Claudia Boyle (soprano); Angharad Lyddon (mezzo); Claudia Huckle (contralto); Peter Auty (tenor) (all soloists in The Vision of Cleopatra), Chorus and Orchestra of English National Opera / Martyn Brabbins
The Vision of Cleopatra (1907)
For Valour (1904, rev 1906)
Fantastic Variations on an Old Rhyme (1907)
Two Poems (1912)
Dutton Epoch CDLX 7348 [73’37”]
Producer Alexander Van Ingen
Engineers Dexter Newman, Dillon Gallagher
Recorded July 5-6 2017 at St Jude-on-the-Hill, London
Recorded in association with the Havergal Brian Society
Reviewed by Richard Whitehouse
What’s the story?
Martyn Brabbins continues his series of Havergal Brian recordings for Dutton with a notable first – the ‘tragic poem’ The Vision of Cleopatra that is its composer’s largest surviving work from his earlier years, but which went unperformed for 105 years until its revival in Bristol.
What’s the music like?
Premiered at the 1909 Southport Festival, The Vision of Cleopatra enjoyed a passing success but received no further performances.
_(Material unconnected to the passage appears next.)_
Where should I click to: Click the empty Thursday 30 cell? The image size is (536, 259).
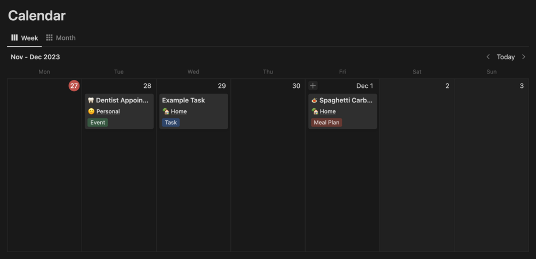pos(268,171)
Loss of the orchestral score and parts in the Blitz made revival impossible until 2014, when John Pickard (who writes the informative booklet note) made a new orchestration. The outcome is audacious in the context of British music from this period, taking on board possibilities opened-up by Richard Strauss in his controversial opera Salomé – unheard in the UK until 1910, but whose innovations Brian likely absorbed from the score.
Whatever else (and for all that Gerald Cumberland’s tepid libretto might suggest otherwise), Cleopatra is no anodyne Edwardian morality. After the Slave Dance which functions as a lively overture, the cantata proceeds as a sequence of nominally symphonic movements – a speculative dialogue between two of the queen’s retainers, then an increasingly fervent duet between Cleopatra and Antony followed by an expansive aria for the former; separated by a speculative choral interlude and concluded with a Funeral March of plangent immediacy.
Cleopatra may have fazed its first-night performers, but there is nothing at all tentative about this first recording. Claudia Boyle is sympathetic as Iris and Angharad Lyddon even more so as Charmion, while Peter Auty provides a not unduly histrionic showing as Antony. Although not ideally alluring in the title-role, Claudia Huckle brings eloquence to her climactic aria and throughout fulfils Brian’s exacting requirements. The Chorus of English National Opera sings with real lustre, and Brabbins secures a committed response from the ENO Orchestra.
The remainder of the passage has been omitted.